__What you will do__: Using the listing below, retype exactly the lines starting at the one with "Task: Click playlist" and ending at the one with "The height and", and include both.

__Records supplied__:
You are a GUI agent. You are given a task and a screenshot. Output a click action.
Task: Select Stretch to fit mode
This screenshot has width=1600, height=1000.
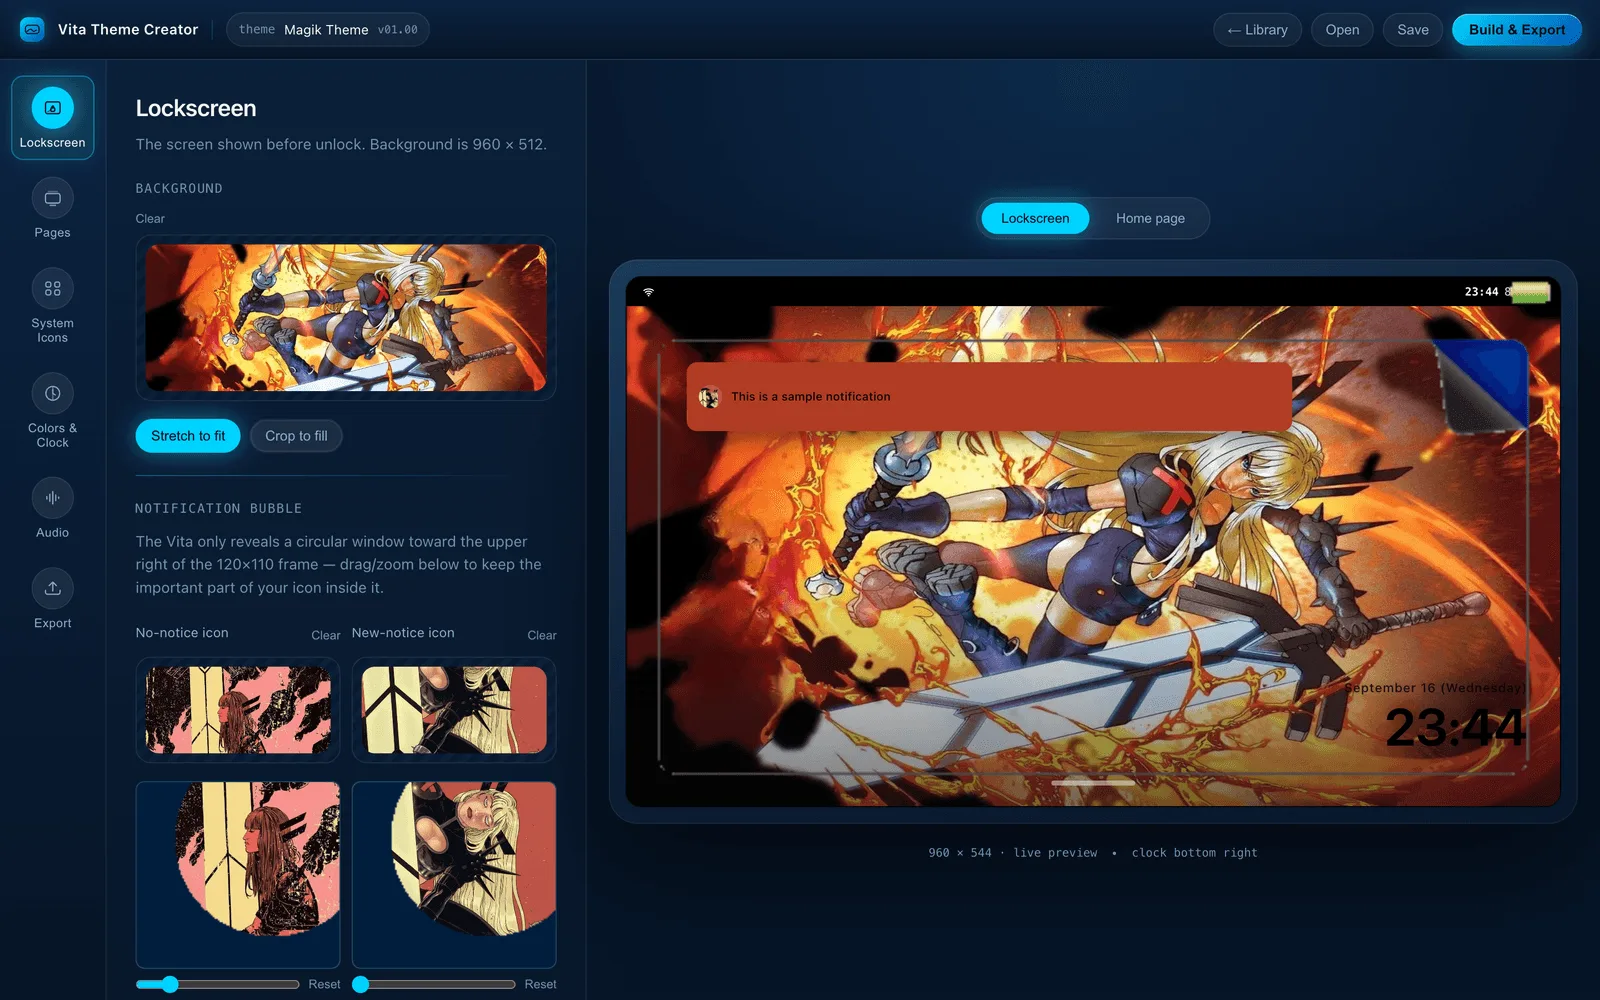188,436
* * *
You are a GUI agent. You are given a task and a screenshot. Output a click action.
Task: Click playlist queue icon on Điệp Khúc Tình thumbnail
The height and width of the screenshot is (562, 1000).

__Solution to this exercise__:
Task: Click playlist queue icon on Điệp Khúc Tình thumbnail
The height and width of the screenshot is (562, 1000).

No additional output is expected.